注意力分数 = Q · K^T / √d_k
注意力权重 = softmax(注意力分数)
输出 = 注意力权重 · V

数学公式

Attention(Q, K, V) = softmax(QK^T / √d_k) · V

MultiHead(Q, K, V) = Concat(head_1, ..., head_h) · W^O
where head_i = Attention(QW_i^Q, KW_i^K, VW_i^V)

PyTorch实现

1. 标准Self-Attention

python

import torch
import torch.nn as nn
import torch.nn.functional as F
import math

class SelfAttention(nn.Module):
    """标准Self-Attention"""
    def __init__(self, d_model):
        super().__init__()
        self.d_k = d_model
        self.W_q = nn.Linear(d_model, d_model)
        self.W_k = nn.Linear(d_model, d_model)
        self.W_v = nn.Linear(d_model, d_model)
        self.W_o = nn.Linear(d_model, d_model)

    def forward(self, x):
        # x: (batch, seq_len, d_model)
        B, T, C = x.shape

        # 线性变换得到Q, K, V
        Q = self.W_q(x)  # (B, T, C)
        K = self.W_k(x)
        V = self.W_v(x)

        # 计算注意力分数
        # (B, T, C) @ (B, C, T) -> (B, T, T)
        scores = torch.matmul(Q, K.transpose(-2, -1)) / math.sqrt(self.d_k)

        # softmax得到注意力权重
        attn_weights = F.softmax(scores, dim=-1)

        # 加权求和
        # (B, T, T) @ (B, T, C) -> (B, T, C)
        context = torch.matmul(attn_weights, V)

        # 输出变换
        output = self.W_o(context)
        return output, attn_weights

2. Multi-Head Attention

python

class MultiHeadAttention(nn.Module):
    """Multi-Head Self-Attention"""
    def __init__(self, d_model, num_heads):
        super().__init__()
        assert d_model % num_heads == 0
        self.d_k = d_model // num_heads
        self.num_heads = num_heads

        # 合并为一个大线性层（效率更高）
        self.W_qkv = nn.Linear(d_model, 3 * d_model)
        self.W_o = nn.Linear(d_model, d_model)

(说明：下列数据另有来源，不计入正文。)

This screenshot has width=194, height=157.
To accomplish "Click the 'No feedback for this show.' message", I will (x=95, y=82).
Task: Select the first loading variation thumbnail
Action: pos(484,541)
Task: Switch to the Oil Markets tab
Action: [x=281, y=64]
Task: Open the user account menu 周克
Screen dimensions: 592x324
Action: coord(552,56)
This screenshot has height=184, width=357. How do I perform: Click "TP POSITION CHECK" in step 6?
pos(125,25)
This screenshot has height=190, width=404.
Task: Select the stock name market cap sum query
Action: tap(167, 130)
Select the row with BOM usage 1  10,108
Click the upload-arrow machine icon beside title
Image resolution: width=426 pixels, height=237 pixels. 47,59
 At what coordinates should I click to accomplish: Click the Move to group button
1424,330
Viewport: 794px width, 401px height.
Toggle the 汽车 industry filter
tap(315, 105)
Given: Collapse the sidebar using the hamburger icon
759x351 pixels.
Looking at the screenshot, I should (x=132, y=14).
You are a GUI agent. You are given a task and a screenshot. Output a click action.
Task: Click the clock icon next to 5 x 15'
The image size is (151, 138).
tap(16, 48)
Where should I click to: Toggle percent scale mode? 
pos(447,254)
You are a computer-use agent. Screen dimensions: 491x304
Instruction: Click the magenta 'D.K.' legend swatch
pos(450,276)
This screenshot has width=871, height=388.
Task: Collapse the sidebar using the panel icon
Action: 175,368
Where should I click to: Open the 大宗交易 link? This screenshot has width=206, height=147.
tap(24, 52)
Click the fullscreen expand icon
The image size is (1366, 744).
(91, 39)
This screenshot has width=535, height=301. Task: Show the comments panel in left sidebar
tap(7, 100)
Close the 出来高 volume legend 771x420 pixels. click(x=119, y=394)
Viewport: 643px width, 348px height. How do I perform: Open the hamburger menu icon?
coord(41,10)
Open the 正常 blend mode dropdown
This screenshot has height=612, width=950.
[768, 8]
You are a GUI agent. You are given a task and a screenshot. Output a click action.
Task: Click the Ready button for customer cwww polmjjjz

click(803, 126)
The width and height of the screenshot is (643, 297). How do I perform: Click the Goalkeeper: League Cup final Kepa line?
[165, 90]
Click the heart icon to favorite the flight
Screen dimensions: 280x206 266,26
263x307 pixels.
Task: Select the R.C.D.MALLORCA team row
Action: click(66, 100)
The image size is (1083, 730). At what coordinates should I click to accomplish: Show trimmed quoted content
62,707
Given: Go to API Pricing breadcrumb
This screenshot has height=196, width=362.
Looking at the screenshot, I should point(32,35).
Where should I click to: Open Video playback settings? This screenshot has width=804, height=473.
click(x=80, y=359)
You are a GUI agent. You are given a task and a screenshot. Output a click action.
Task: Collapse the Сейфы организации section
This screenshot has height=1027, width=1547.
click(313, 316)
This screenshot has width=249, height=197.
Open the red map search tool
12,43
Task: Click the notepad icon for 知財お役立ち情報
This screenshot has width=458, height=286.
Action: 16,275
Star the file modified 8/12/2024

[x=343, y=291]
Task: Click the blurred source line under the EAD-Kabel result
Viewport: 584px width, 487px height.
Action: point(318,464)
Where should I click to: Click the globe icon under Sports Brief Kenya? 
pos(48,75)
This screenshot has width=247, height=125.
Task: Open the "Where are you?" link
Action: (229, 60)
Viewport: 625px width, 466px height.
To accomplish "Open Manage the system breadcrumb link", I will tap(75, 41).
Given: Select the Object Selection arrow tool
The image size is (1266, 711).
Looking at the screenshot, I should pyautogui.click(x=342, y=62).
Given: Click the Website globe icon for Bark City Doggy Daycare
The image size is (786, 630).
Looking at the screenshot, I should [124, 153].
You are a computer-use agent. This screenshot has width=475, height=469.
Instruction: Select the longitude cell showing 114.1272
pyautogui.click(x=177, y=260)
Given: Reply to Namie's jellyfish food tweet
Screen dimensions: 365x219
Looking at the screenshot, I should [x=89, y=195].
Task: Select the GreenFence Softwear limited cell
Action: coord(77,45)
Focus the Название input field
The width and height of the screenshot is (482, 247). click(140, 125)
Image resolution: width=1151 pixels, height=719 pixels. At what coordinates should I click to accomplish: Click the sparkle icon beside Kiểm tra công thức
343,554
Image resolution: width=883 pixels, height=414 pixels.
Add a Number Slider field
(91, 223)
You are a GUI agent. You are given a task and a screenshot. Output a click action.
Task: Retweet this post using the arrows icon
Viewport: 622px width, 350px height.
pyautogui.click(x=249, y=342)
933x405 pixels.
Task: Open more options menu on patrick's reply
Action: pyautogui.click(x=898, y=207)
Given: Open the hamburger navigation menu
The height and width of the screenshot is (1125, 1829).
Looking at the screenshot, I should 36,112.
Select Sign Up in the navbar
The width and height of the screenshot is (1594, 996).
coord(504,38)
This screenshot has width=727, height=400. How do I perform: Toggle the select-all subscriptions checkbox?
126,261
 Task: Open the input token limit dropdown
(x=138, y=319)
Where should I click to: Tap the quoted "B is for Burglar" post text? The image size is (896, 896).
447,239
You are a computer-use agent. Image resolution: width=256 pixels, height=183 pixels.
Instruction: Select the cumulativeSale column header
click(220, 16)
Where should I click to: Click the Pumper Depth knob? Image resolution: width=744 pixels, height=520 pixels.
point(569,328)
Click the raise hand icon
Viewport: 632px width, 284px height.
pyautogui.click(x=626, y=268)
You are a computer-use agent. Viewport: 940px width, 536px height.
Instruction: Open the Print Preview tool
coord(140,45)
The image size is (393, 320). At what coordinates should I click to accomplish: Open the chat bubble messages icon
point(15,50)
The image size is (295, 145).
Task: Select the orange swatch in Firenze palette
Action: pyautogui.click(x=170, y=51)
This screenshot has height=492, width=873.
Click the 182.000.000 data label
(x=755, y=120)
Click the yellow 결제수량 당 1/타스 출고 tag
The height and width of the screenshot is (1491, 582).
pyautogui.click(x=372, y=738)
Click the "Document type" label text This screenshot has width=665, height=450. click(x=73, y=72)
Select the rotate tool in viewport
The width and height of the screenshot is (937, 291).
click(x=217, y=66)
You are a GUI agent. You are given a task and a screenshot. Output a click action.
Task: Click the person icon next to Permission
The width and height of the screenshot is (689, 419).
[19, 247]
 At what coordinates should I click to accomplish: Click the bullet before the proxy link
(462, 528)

    def forward(self, x, mask=None):
        B, T, C = x.shape

        # 同时计算Q, K, V
        qkv = self.W_qkv(x).reshape(B, T, 3, self.num_heads, self.d_k)
        qkv = qkv.permute(2, 0, 3, 1, 4)  # (3, B, H, T, Dk)
        Q, K, V = qkv[0], qkv[1], qkv[2]

        # 计算注意力
        scores = Q @ K.transpose(-2, -1) / math.sqrt(self.d_k)

        if mask is not None:
            scores = scores.masked_fill(mask == 0, -1e9)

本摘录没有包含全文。